Exercise requirements: Search the records for the word "computer" and copy each line in which it appears.

[[ Source records, beginning ]]

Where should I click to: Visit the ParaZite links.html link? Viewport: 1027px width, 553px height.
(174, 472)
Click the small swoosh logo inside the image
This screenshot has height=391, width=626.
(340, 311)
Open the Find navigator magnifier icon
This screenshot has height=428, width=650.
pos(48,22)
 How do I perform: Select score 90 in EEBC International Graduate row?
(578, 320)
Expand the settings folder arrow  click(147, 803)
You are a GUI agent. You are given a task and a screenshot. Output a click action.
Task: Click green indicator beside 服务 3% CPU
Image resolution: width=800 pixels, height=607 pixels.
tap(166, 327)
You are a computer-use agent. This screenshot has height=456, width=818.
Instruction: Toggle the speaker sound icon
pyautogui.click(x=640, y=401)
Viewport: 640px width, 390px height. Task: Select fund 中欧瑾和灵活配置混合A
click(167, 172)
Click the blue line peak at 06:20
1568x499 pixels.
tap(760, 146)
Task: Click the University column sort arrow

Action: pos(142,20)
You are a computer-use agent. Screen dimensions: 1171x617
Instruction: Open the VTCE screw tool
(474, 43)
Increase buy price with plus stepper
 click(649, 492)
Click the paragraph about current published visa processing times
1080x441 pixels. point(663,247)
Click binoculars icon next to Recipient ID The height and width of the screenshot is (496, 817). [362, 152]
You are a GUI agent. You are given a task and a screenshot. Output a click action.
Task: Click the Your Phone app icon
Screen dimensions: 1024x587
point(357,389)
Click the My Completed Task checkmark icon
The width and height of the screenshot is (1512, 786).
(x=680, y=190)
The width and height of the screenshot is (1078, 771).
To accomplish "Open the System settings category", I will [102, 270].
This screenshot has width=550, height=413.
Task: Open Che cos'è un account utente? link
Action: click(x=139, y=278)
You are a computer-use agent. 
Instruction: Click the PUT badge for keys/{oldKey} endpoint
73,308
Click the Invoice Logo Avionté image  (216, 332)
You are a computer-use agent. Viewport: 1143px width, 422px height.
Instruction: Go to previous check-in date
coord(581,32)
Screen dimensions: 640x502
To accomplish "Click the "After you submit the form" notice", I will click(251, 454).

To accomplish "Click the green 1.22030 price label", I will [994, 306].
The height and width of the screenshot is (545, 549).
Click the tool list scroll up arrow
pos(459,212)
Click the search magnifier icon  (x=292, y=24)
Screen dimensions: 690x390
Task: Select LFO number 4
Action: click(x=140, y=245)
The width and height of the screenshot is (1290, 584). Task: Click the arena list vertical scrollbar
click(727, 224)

[[ Source records, end ]]

Output of the exercise:
You are a computer-use agent. This screenshot has height=456, width=818.
You are a computer-use agent. Screen dimensions: 1171x617
You are a computer-use agent. 
You are a computer-use agent. Viewport: 1143px width, 422px height.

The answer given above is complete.